Las autoridades electorales tendrían que gastar más en materiales, contratación de personal temporal, logística, instalaciones y demás, además de que surgirían inconvenientes prácticos como el tiempo que deberá transcurrir para resolver posibles impugnaciones (que se han vuelto el deporte político nacional) relacionadas con la primera vuelta, antes de proceder a la segunda.
No obstante, para la mayoría de los analistas políticos que han escrito sobre el tema en México, las ventajas parecieran más que las desventajas, lo que, a su parecer, aconsejaría su adopción. Mas allá de juicios particulares y puntos de vista subjetivos, es útil mencionar aquellos países que, sin ser desarrollados, mantienen esta modalidad, ya que me cuesta trabajo aceptar que tantos se hayan equivocado. Solo en nuestro continente tenemos a Argentina, Bolivia, Brasil, Chile, Colombia, Costa Rica, Cuba, Ecuador, El Salvador, Guatemala, Haití, Nicaragua, Perú, República Dominicana y Uruguay,
Sin embargo, por ejemplo, en el caso del PRI, parece haberse adoptado ya la decisión de no apoyar esta modificación legislativa para el proceso del 2018, lo que, por lo menos a mí, a quien las circunstancias de la vida me han hecho un tanto mal pensado, me ha llevado a tomar en cuenta lo que recientemente me comentara un priísta a quien reconozco por su capacidad, congruencia y honestidad que, sin embargo, institucional como es, me ha tenido que hacer esta la reflexión “en cortito”.

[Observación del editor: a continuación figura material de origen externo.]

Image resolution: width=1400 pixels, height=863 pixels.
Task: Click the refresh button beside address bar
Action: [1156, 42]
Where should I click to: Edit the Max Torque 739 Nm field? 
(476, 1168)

Advierto antes de compartirla con mis lectores, que de ninguna manera pretendo insinuar malicia o perversidad por parte de los impolutos y bien intencionados legisladores (de todos los partidos) que manejan el congreso desde hace casi 18 años y que, en consecuencia, deciden discrecionalmente, a su mejor parecer, lo que puede pasar como reforma legislativa y lo que no. Son, quiérase o no, el verdadero poder tras el trono presidencial, el cual no creo que vayan a poner en riesgo.
Me ha dicho mi querido amigo: Mira Oscar, lo que yo creo es que a quienes ejercen el poder desde el congreso de ninguna manera les conviene un presidente fuerte, con la legitimidad que da la mayoría de los votos, que cuente con el compromiso de otras fuerzas políticas diferentes a la suya. Prefieren, a todas luces, un presidente rehén, que para hacer cualquier cosa dependa de ellos. Y son muchos, muy fuertes y acostumbrados a controlar desde sus curules y mediante acuerdos a la luz del día o en lo oscurito, la vida política del país.

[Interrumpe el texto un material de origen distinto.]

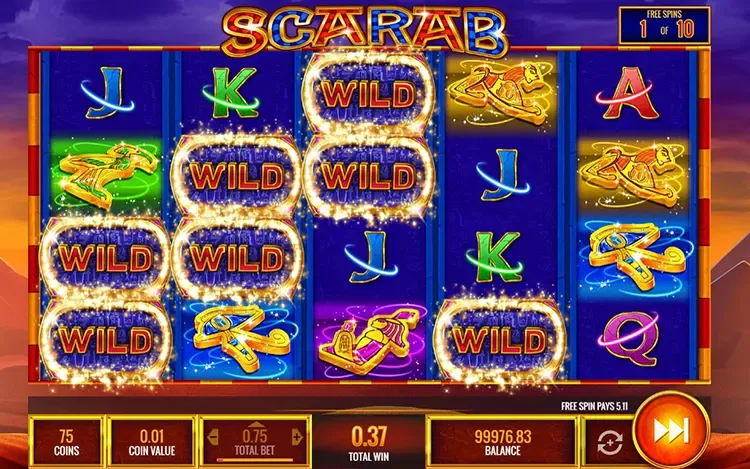This screenshot has height=469, width=750.
Task: Click the 75 Coins panel
Action: tap(66, 441)
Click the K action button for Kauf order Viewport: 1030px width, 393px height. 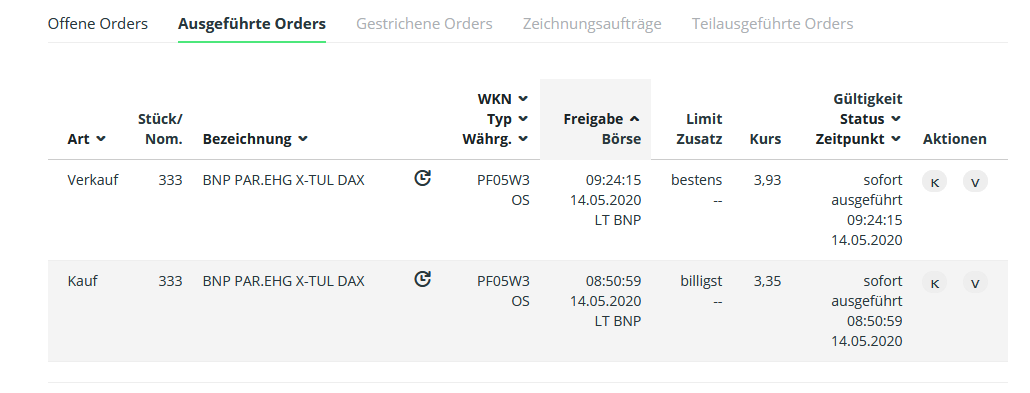934,283
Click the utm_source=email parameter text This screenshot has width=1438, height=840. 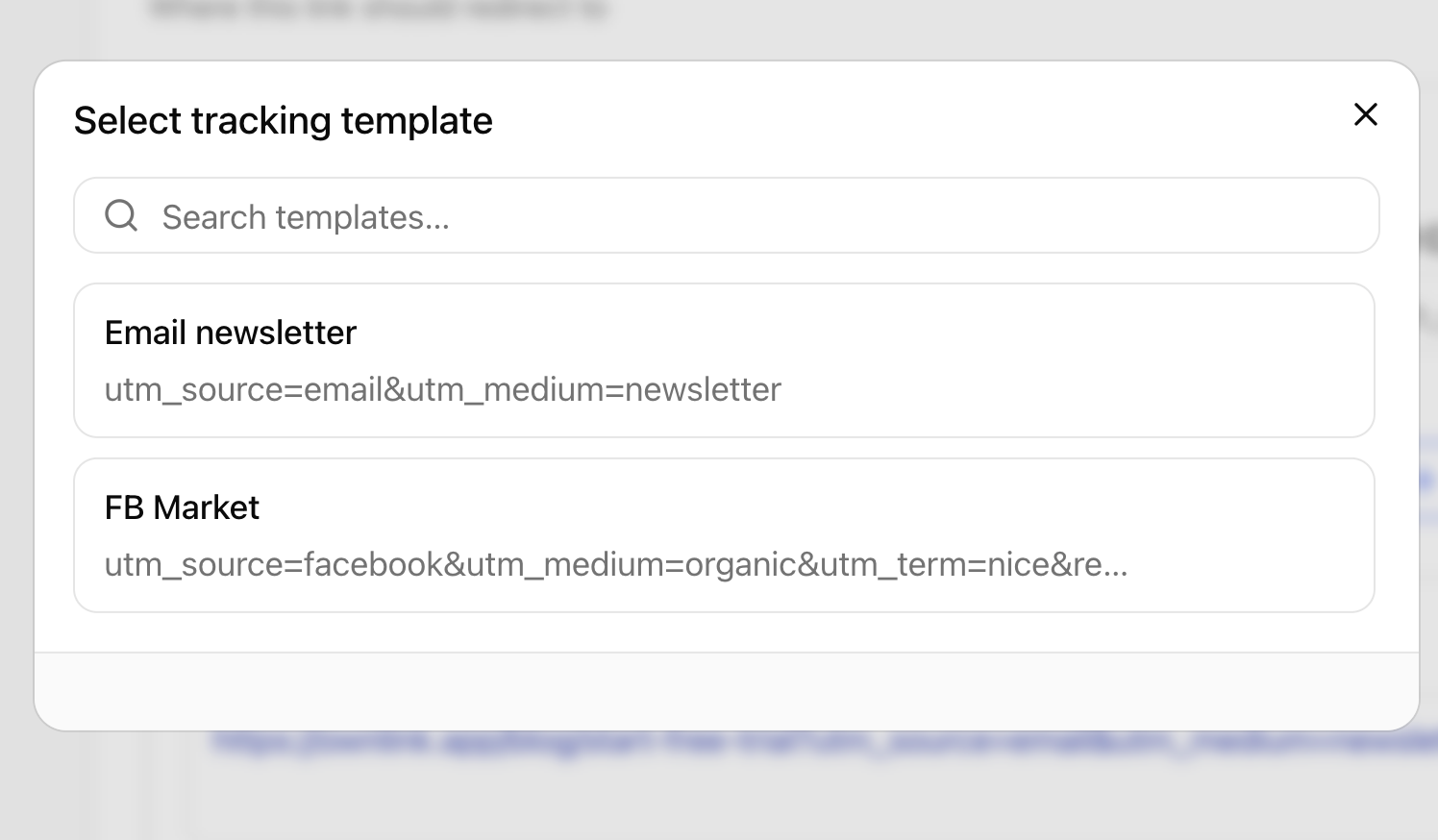244,389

Obviamente prefieren ser ellos los que negocien los acuerdos una vez que el presidente los necesite y no llegar a sentarse en su banca una vez que el presidente fuerte, que ganó con una mayoría de votos y que para lograrlo hubo de hacer acuerdos previos, haya sido investido. Dice mi querido compadre Heberto “¡el poder es para poder, compadrito, por eso se llama asi!” Y por ello, vale tanto y nadie que haya probado sus mieles, lo quiere dejar ir, agrego yo. Y menos aún, ciertos lobos de mar.